2. Entradas al cine, a conciertos, a exposiciones y al teatro.
3. Discos, casets y CDs. En este punto también propongo subsidios para la música nacional y multas a toda radio que no dedique un 50% de su programación a lo Nuestro. ¡Y que viva Chile!
4. Películas en DVD y VHS. Ídem punto 3 sobre subsidios y multas.
5. Muebles, ropa y utensilios de diseñadores.
6. Casas y departamentos diseñadas por arquitectos. Exención especial si están en la playa o en el campo.
7. Instrumentos musicales de todo tipo: triángulos, xilófonos, saxos, guitarras, pianos de cola, theremins, mesas de DJs y flautas, todos por igual. ¡Chile país de músicos, sería maravilloso!
8. Materiales para el arte como pinceles, acuarelas, óleos, temperas, acrílicos, telas, papeles, tijeras, pegamentos, palitos de maquetas, cartón forrado, delantales (para no manchar la ropa de diseñadores, que ahora será barata y para todos), mezcladores, trementina, etc.
9.Cámaras de video y de fotos. También cámaras de cine.
10. Televisores, videos y lectores de DVD (para poder ver las películas ahora libres de impuesto).
11. Radios (para escuchar la toda música que compraremos).

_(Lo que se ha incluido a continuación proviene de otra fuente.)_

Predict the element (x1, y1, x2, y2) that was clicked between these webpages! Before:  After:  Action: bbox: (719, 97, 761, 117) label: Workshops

12. Estanterías y repisas para libros (para evitar que la falta de anaqueles disponibles en el hogar medio inhiba la lectura).
13. Proyectores datashow (no vamos a estar viendo las películas en televisores de tres pulgadas, pensemos también en el consumidor acomodado).
14. Ampliaciones (para poder pintar con los materiales de arte en un taller en casa, para construirse una biblioteca, para tener una sala de proyección de películas o sencillamente para pensar)
15. Vino navegado, lana chilota, beatles, maletines de cuero, cigarros, ceniceros, pipas, ropa negra, abrigos largos y lentes de marco grueso "modelo Allende". Ahora que seremos todos cultos hay que parecerlo también, cada uno en su estilo: auténtico esencialista, folclórico anti-imperialista o sofisticado global, así como esos
snobs que hablan del indie rock como si estuvieran hablando de Bach.

La lista de potenciales exenciones tributarias una vez que logremos la de los libros se queda corta y la imaginación de este poco imaginativo pero comprometido ciudadano es escasa, así que pido ayuda a todos para enriquecerla.

¡Apoya la cultura! ¡No hay tiempo que perder!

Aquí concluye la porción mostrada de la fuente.